O chefe do governo espanhol, Mariano Rajoy, fez esta quarta-feira um último apelo à "sensatez" do presidente do governo regional catalão, Carles Puigdemont, para que clarifique, antes das 10:00 de quinta-feira, que não declarou a independência da Catalunha.

Para o executivo em Madrid esta será a única forma de Puigdemont evitar a aplicação do artigo 155 da Constituição, que confere poderes especiais ao governo central - incluindo a possibilidade de suspender a autonomia da Catalunha - para fazer regressar o parlamento e o governo regionais à legalidade.
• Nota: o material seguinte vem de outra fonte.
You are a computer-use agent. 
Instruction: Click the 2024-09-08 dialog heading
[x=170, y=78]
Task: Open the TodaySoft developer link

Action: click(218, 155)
Enquanto espera pela resposta - dentro do segundo prazo contido num ultimato enviado na semana passada a Puigdemont - o governo espanhol está a ultimar as medidas e os prazos para as pôr em marcha, em coordenação com os partidos da oposição PSOE e Ciudadanos.
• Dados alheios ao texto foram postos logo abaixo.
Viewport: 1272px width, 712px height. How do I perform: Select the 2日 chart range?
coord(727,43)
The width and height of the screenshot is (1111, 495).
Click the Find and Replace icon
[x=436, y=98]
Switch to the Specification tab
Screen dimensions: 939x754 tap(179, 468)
O governo quer contar não só com a maioria absoluta do Senado, mas também com uma ampla maioria do Congresso.

Antes, a vice-presidente do governo espanhol já tinha afirmado que Madrid admite suspender totalmente ou parcialmente a autonomia da Catalunha se os dirigentes separatistas não renunciarem à declaração de independência, num prazo de 24 horas.

“Puigdemont (presidente da Generalitat) vai provocar a aplicação do artigo 155 da Constituição” que permite suspender a autonomia, disse Soraya Saenz de Santamaria.